Okey merci pour le code. Mais j'ai un probleme, normalement, ce code devrait faire bouger que un seu symbole, mais le probleme, c'est que ce code fait bouger tous les symboles !!! 
Quelqu'un peut m'aider ? ai-je fait une erreur qui ne vient pas du code ?
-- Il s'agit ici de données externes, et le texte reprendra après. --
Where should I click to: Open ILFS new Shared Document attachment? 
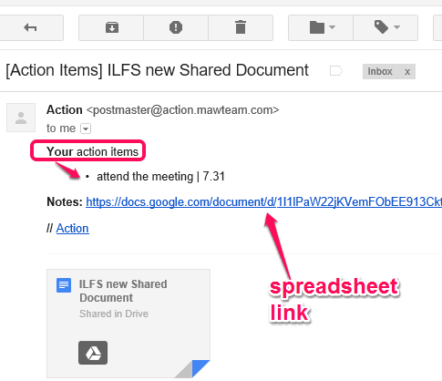tap(128, 324)
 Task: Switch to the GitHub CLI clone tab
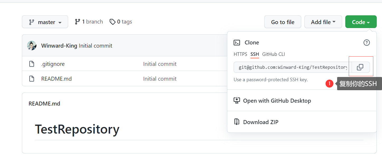273,54
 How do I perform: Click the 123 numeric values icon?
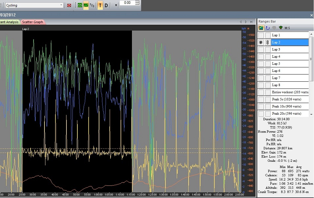[92, 5]
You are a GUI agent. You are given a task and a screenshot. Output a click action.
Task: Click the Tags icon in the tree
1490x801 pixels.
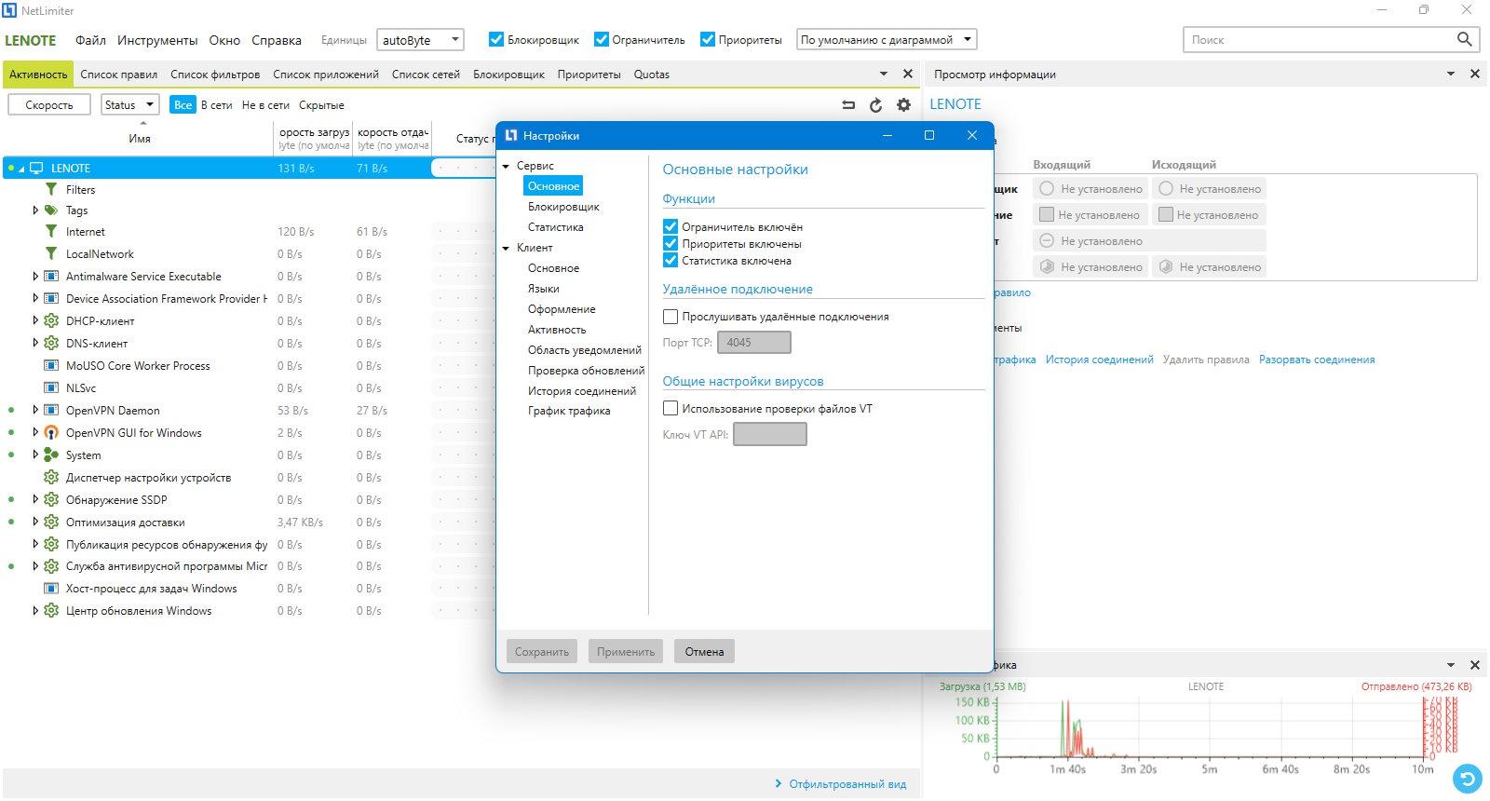tap(51, 210)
EDIT : En fait, je voudrais le code pour faire un petit truc en flash comme ceci : http://www.spotnik-tv.com/dotclear/...to-video-flash-8-le-drag-and-drop-niveau-noob (le zguegue...) mais avec le code de AS3 et non AS 1 ou 2 !

EDIT2 : 





> a24.addEventListener('mouseDown', function(){
> startDrag(this);
> })
> a24.addEventListener('mouseDown', function(){
> ...


 Ce code devrait-il marcher ?


----------



## jayjay075 (20 Avril 2008)

En fait ça venait du code, voici le code pour les interéssés : 



> import flash.events.Event;
> import flash.events.MouseEvent;
> 
> a24.addEventListener(MouseEvent.MOUSE_DOWN, fun_MouseOver);
> ...



le "a24" est votre nom d'occurence evidement, donc pas le votre mais le mien  merci à vous !


----------



## jayjay075 (20 Avril 2008)

Merde ! Encore un probleme ! Oulalal mais vous devez encore vous dire : Putain quel gros chieur celui là. 
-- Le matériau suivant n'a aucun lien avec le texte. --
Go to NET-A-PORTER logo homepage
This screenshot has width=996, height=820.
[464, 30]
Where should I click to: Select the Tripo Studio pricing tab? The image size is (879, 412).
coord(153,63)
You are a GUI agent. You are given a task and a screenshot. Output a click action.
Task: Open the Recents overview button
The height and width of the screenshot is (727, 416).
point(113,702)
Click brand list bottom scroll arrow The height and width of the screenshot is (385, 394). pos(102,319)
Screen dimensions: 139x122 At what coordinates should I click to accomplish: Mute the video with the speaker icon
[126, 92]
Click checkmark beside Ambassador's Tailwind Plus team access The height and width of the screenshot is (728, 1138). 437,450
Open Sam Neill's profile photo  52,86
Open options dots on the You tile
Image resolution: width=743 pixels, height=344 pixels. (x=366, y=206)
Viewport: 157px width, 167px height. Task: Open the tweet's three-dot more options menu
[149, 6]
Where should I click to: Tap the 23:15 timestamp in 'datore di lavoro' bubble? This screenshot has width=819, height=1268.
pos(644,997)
Oui oui, je suis trop chiant, je sais. Mais j'ai encore un probleme avec ce fichu code ! Ce code fonctionne parfaitement : 



> import flash.events.Event;
> import flash.events.MouseEvent;
> 
> a24.addEventListener(MouseEvent.MOUSE_DOWN, fun_MouseOver);
> ...





Mais dès que j'en met deux d'affilés pour pouvoir faire bouger deux symboles (comme ça ) : 



> import flash.events.Event;
> import flash.events.MouseEvent;
> 
> a24.addEventListener(MouseEvent.MOUSE_DOWN, fun_MouseOver);
> ...



Voilà ce que le debogueur me dit : 



> 1021: Définition de fonction dupliquée.


----------



## jayjay075 (21 Avril 2008)

Désolé pour mon quadruple post. Mon probleme est résolu. Bye.


----------



## jayjay075 (21 Avril 2008)

Rebonjour, vous savez si il existe un code en as3 qui permet de faire en sorte que lorsque par exemple, on fait un drag and drop et que la personne place les lettres aipap dans le sens papai il se passe quelque chose ?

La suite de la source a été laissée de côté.